Anderson, Christopher M.; Langerhans, R. Brian (2015), Data from: Origins of female genital diversity: predation risk and lock-and-key explain rapid divergence during an adaptive radiation, Dryad, Dataset, https://doi.org/10.5061/dryad.4gf06

Abstract

The study of male genital diversity has long overshadowed evolutionary inquiry of female genitalia, despite its non-trivial diversity. Here we identify four non-mutually exclusive mechanisms that could lead to genital divergence in females, and potentially generate patterns of correlated male-female genital evolution: (1) ecological variation alters the context of sexual selection (“ecology hypothesis”), (2) sexually antagonistic selection (“sexual-conflict hypothesis”), (3) female preferences for male genitalia mediated by female genital traits (“female-choice hypothesis”), and (4) selection against inter-population mating (“lock-and-key hypothesis”).
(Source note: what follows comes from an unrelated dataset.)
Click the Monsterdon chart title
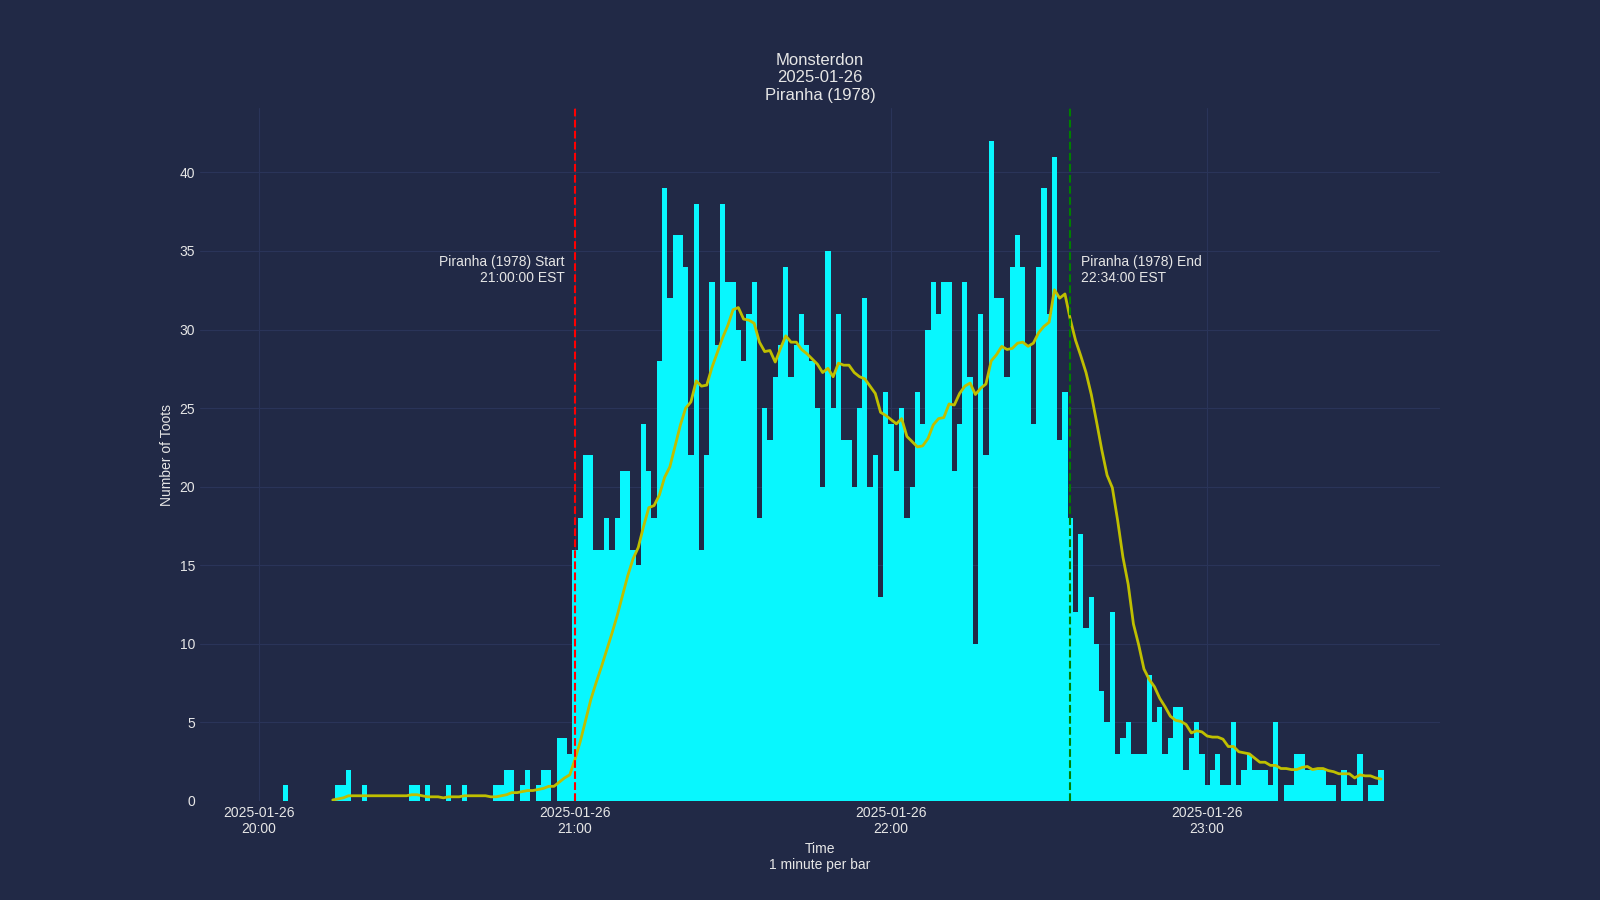 click(819, 59)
We performed an empirical investigation of all four hypotheses using the model system of Bahamas mosquitofish inhabiting blue holes that vary in predation risk. We found unequivocal support for the ecology hypothesis, with females exhibiting a smaller genital opening in blue holes containing piscivorous fish. This is consistent with stronger postmating female choice/choice when predators are present, but greater premating female choice in their absence. Our results additionally supported the lock-and-key hypothesis, uncovering a pattern of reproductive character displacement for genital shape. We found no support for the sexual conflict or female choice hypotheses. Our results demonstrate a strong role for ecology in generating female genital diversity, and suggest that lock-and-key may provide a viable cause of female genital diversification.